Today, the New Mexico Environment Department’s (NMED) Office of Strategic Initiatives has released an interactive dashboard to simplify researching the extent of uranium impacts and easily access the federal and state government agencies involved in each site’s management. The dashboard allows members of the public to easily find information on these legacy mines and milling operations in their area. The dashboard will be updated regularly as new information on each site is received by NMED.
NMED, in partnership with the Energy, Minerals, and Natural Resources Department (EMNRD) and under the directive of recent legislation, created the dashboard to increase transparency for the public on the reclamation status of formerly operating uranium mine and mill sites across New Mexico. The dashboard summarizes mine and mill site information, relevant regulatory action under the jurisdiction of NMED and EMNRD, and displays information for other non-permitted sites where available. The information is displayed with land ownership information, legislative districts, mining district boundaries, and other helpful contextual layers that allow the public to toggle the layers on and off. The map is an update and expansion of EMNRD’s 2011 Legacy Uranium Mines Dashboard.
“We want to make the information on former uranium mining sites in New Mexico as easy as possible to access,” said NMED Uranium Mining Reclamation Coordinator Miori Harms. “The information on the dashboard gives everyone, from former uranium workers to neighboring communities to state and federal regulators, a single place to go for information on this topic.”
“This dashboard is an important tool to educate New Mexicans about these toxic waste sites in our state,” said New Mexico State Senator Jeff Steinborn. “It is a reminder of the unfinished business of the federal government to clean up the uranium mines used to create our nation’s nuclear stockpile.”
There are an estimated 261 uranium mine sites in New Mexico on federal, tribal, state, and private lands. At least 50 of these sites do not have an identifiable Responsible Party and do not fall under an existing regulatory or cleanup program (federal, tribal, or state), leaving them untouched for decades. HB164, passed in 2022, provided NMED and EMNRD the authority to cleanup those neglected uranium sites, and compiling this list of sites and cleanup statuses is the first step in that process. NMED and EMNRD are committed to working with federal agencies, tribal leadership, and communities to cleanup or mitigate the threat these sites pose to human health and the environment. This dashboard is a critical step in the state’s on-going effort to address the legacy of contamination left behind by the federal government and the defense industry.
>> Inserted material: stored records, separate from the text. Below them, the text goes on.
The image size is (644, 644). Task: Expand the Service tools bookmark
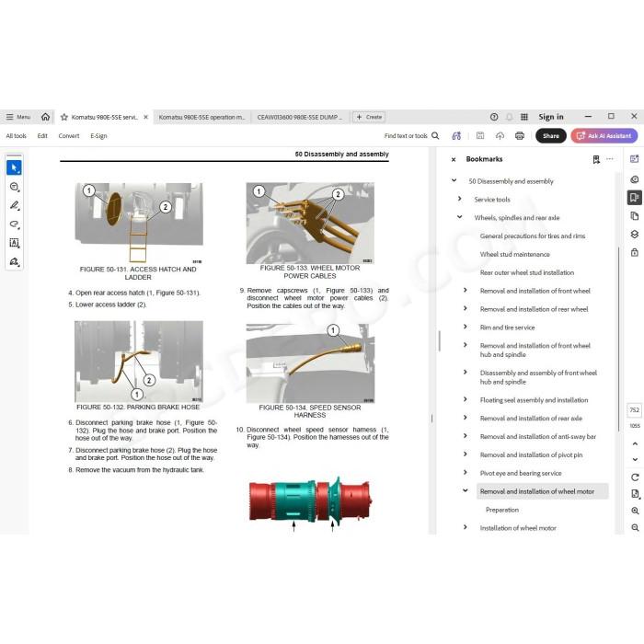(460, 199)
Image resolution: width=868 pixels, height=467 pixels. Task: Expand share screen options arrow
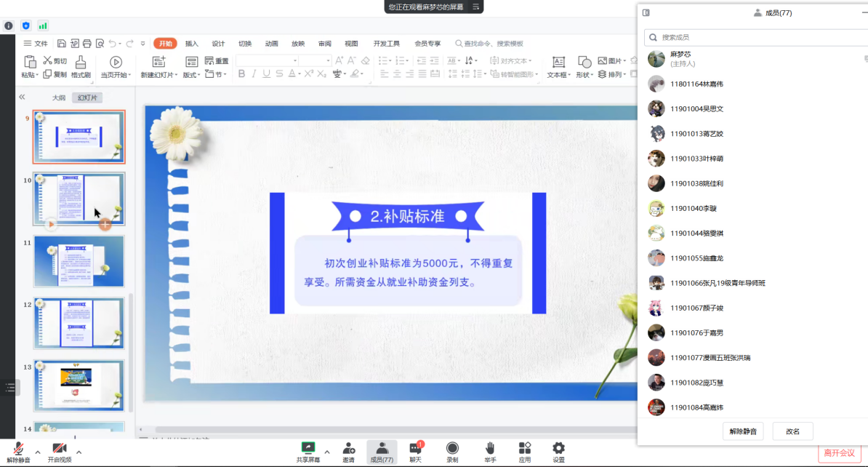point(327,452)
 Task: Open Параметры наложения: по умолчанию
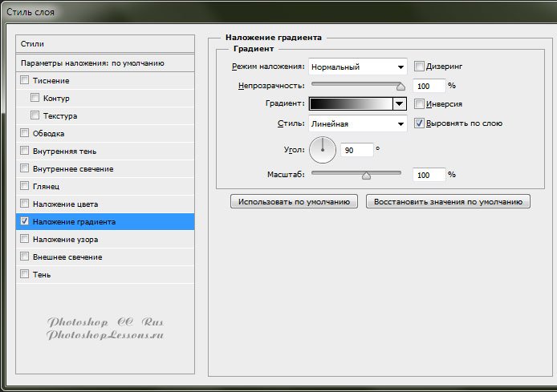pos(105,63)
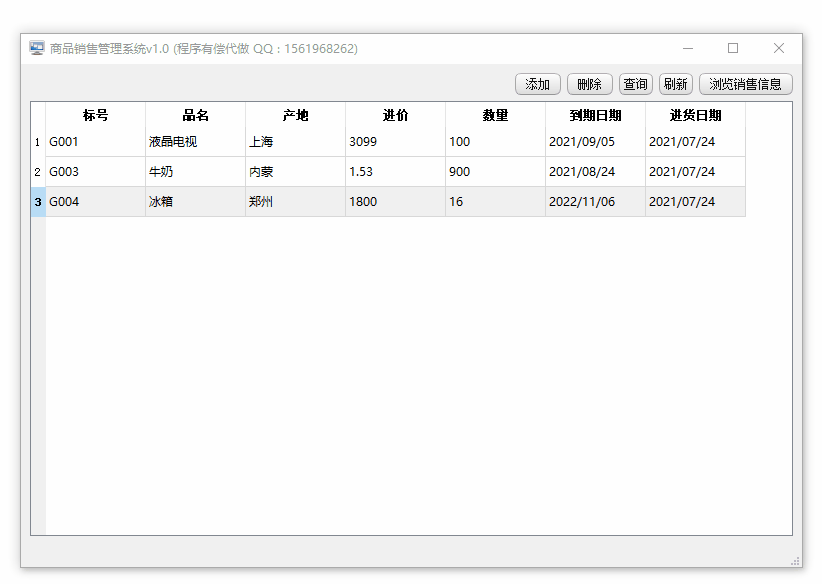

This dashboard follows other efforts to increase accessibility and transparency of state data. These efforts include the Enforcement Watch website, the Wastewater Drug Monitoring Dashboard, and the Drought Information for Public Water Utilities Dashboard. NMED plans to release another dashboard later this year that will identify suspected drinking water treatment plant leaks from distribution systems. Such a dashboard will improve the quality and quantity of drinking water systems for residents.